Begin Source records

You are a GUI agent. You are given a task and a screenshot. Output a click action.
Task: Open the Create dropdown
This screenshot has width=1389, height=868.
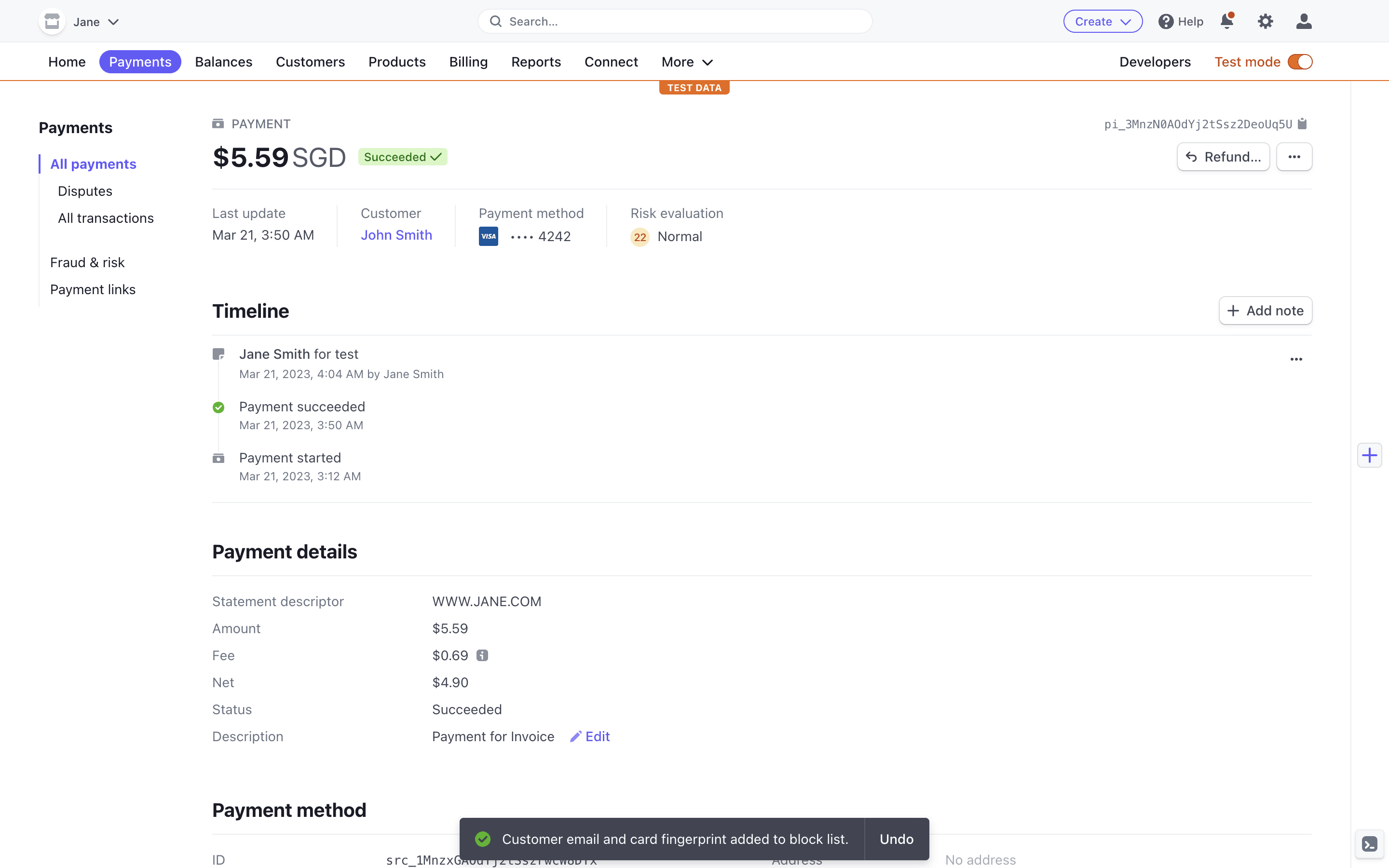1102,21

End Source records
Begin Source records

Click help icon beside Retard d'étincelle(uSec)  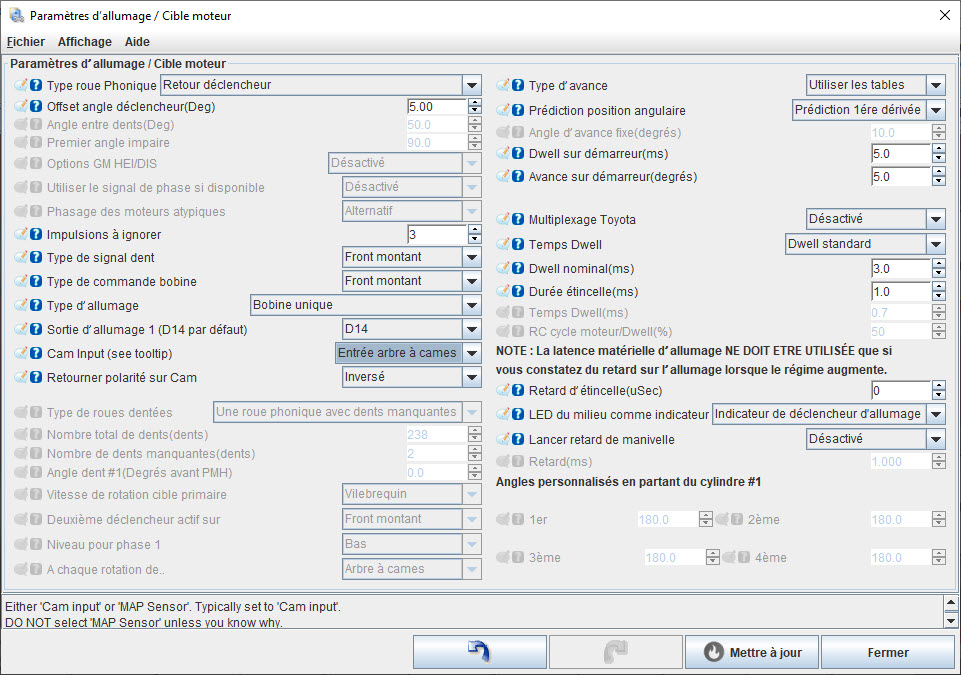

End Source records

▸ **Challenge**
Return each line of the records that contains the string "screenshot", copying the whole line.

▸ **Written reply**
You are a GUI agent. You are given a task and a screenshot. Output a click action.
This screenshot has width=1389, height=868.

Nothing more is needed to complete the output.